Question 179: Are there certain registration statements or annual reports that should be excluded from the scope of the proposed climate-related disclosure rules? For example, should we exclude Securities Act registration statements filed in connection with a registrant’s initial public offering? Would such an accommodation help address concerns about the burdens of transitioning to public company status? We have not proposed to require climate-related disclosures in registration statements on Form S-8 or annual reports on Form 11-K. Should we require such disclosures?

Question 180: Should we require climate-related disclosure in Forms S-4 and F-4, as proposed? Should we provide transitional relief for recently acquired companies? For example, should we provide that a registrant would not be required to provide the proposed climate-related disclosures for a company that is a target of a proposed acquisition under Form S-4 or F-4 until the fiscal year following the year of the acquisition if the target company is not an Exchange Act reporting company and is not the subject of foreign climate-related disclosure requirements that are substantially similar to the Commission’s proposed requirements? Should such transitional relief in this instance be for a longer period than one year and, if so, for how long should such transitional relief extend?

Response:

We believe that additional transition relief should be provided to emerging growth companies (EGCs), Securities Act registration statements filed in connection with a registrant’s initial public offering, and for recently acquired companies. Similar transition relief could be provided by analogy to the current transition relief of Sarbanes-Oxley 404(b) compliance. Additionally, because the objective of defining Smaller Reporting Companies (SRCs) is to promote capital formation and reduce compliance costs for specified registrants by provided scaled disclosure while maintaining appropriate investor protections , we believe that it would be appropriate to exempt SRCs from all the proposed climate-related disclosure rules.

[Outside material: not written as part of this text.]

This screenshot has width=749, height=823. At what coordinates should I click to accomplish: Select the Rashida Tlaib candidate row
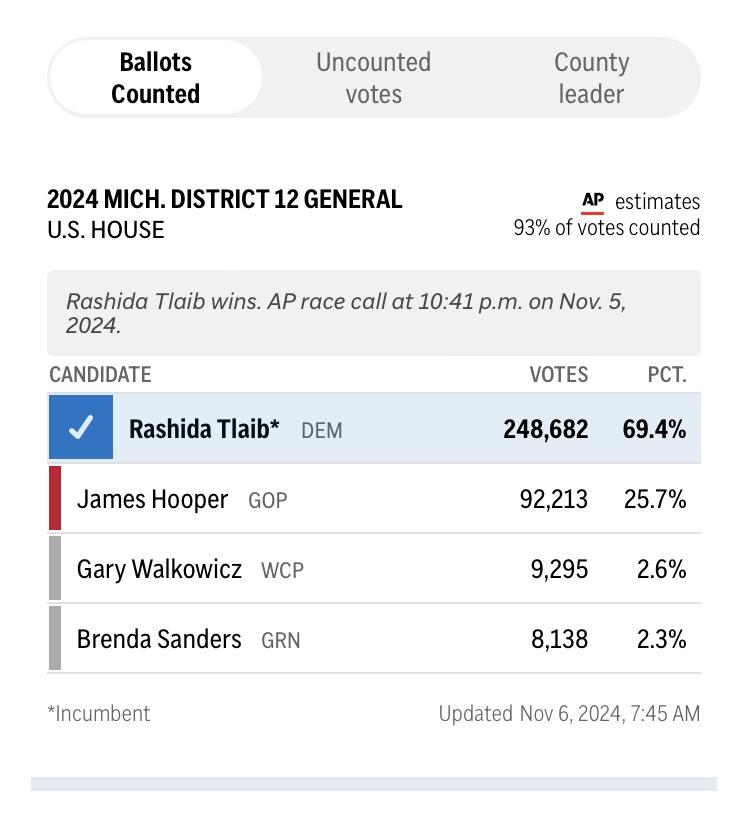374,429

We appreciate the opportunity to provide the above comments and are available for further discussion with the Staff or the Commission if that would be useful to the process. Should you wish to discuss any of our comments, please contact Joe Donnelly, Professional Practice Group Partner, at [email protected].

Sincerely,

BAKER TILLY US, LLP

For more information on this topic, or to learn how Baker Tilly assurance specialists can help, contact our team.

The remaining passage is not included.